Devant de telles objections, les amis du progrès se doivent de réagir vite, et avec force. C’est qu’il s’agit d’écarter les obstacles.
Si vous êtes contre, vous êtes un monstre
Chacun connaît ce lieu commun professé par le premier tacticien en chambre venu : la meilleure défense, c’est l’attaque. Précepte que les amis du progrès ne manquent jamais d’appliquer.
Pour rester sur l’exemple du mariage dit pour tous, on sait la tournure que les choses ont prise, après les réserves exprimées par nos évêques. Passé un vague argument d’autorité de la part du gouvernement (on-a-promis-de-le-faire-alors-on-le-fera-c’est-comme-ça), il fallut à celui-ci et à ses alliés avoir recours, une fois des centaines de milliers de manifestants dans les rues, à des méthodes plus énergiques. Comme l’insulte et l’amalgame : ah, vous n’êtes pas favorables à cette loi ? C’est donc que vous êtes contre l’amour et l’égalité des droits ; d’ailleurs, vous êtes homophobes. Donc certainement racistes aussi. En somme, vous êtes des nazis. Ah, et aussi des intégristes. Et des obscurantistes.

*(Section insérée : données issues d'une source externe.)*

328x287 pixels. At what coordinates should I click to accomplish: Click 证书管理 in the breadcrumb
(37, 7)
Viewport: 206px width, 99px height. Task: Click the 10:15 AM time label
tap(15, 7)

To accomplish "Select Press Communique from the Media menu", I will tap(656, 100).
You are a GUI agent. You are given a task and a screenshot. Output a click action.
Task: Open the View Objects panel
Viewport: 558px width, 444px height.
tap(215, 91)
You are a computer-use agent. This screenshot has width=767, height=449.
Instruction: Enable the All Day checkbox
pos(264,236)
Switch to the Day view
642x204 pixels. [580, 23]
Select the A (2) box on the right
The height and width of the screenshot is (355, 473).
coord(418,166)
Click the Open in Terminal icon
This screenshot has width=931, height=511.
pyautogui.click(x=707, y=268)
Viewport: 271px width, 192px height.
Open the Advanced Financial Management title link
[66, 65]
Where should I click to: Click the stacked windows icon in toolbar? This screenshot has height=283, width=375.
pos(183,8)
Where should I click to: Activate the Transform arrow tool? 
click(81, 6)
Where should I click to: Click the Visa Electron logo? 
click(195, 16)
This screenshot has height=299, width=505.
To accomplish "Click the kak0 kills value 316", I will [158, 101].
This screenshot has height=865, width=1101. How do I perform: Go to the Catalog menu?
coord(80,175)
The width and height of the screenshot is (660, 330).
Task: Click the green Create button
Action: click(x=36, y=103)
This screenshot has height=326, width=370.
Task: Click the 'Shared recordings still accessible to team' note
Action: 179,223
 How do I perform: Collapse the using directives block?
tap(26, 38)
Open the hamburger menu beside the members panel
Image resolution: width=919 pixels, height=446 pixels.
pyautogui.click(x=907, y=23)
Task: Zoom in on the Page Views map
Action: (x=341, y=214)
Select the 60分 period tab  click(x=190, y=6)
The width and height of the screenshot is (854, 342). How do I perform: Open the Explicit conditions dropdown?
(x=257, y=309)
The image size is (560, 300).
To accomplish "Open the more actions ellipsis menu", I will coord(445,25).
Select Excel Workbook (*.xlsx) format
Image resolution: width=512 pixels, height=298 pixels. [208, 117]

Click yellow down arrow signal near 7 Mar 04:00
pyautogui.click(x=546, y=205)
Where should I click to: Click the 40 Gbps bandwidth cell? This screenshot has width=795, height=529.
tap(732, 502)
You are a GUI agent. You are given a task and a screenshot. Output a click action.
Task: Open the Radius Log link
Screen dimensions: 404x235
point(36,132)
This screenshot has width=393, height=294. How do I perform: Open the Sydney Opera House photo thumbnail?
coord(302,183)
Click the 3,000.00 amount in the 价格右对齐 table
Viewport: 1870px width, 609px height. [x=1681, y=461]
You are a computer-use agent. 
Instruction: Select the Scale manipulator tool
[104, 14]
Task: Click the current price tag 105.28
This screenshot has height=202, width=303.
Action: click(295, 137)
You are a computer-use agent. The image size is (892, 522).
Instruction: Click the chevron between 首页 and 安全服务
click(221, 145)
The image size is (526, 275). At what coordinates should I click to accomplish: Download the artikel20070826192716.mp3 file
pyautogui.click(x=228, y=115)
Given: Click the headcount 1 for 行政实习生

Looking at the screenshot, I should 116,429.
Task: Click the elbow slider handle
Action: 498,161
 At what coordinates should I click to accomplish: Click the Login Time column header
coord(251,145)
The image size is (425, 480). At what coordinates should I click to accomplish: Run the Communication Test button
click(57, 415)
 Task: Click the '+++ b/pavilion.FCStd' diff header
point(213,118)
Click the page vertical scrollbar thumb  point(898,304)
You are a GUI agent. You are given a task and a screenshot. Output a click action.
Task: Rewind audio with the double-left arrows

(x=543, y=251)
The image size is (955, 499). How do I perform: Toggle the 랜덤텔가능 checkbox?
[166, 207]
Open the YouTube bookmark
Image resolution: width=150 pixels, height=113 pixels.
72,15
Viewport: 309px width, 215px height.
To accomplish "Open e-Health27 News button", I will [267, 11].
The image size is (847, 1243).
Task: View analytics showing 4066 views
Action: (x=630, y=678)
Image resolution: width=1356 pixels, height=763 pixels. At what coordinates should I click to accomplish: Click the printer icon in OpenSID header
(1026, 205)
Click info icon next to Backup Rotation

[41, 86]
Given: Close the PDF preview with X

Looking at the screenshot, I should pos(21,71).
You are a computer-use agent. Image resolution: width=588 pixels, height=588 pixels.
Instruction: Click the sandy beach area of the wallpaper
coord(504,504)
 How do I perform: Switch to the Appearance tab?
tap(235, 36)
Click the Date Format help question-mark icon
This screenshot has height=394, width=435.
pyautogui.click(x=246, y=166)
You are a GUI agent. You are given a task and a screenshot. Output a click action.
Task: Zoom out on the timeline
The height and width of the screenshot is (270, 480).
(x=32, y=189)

Des franges plus militantes prirent moins de pincettes. Dans certaines manifestations favorables au projet de loi, on put voir d’aimables pancartes où était écrit kill Frigide Barjot. Au fond, ce n’est pas étonnant : à force d’assimiler toute opposition à une aberration, on finit par faire de tout opposant un obstacle avant de se rappeler qu’il s’agit d’une personne. On peut en avoir un aperçu dans un article paru ce 22 mai sur le site de Causeur, où l’auteur relève que les opposants au mariage dit pour tous ont été qualifiés de « monstres » dans une réunion publique célébrant le premier anniversaire de cette noble conquête. Dans le même genre (si j’ose m’exprimer ainsi), une récente chronique de Caroline Fourest dans le Huffington Post (ou sur France-Culture : ce sont mot pour mot les mêmes – il n’y a pas de petits profits) était assez gratinée, comparant ce qu’elle nomme « la droite catholique » à Boko Haram (et José Bové à Bertrand Cantat)…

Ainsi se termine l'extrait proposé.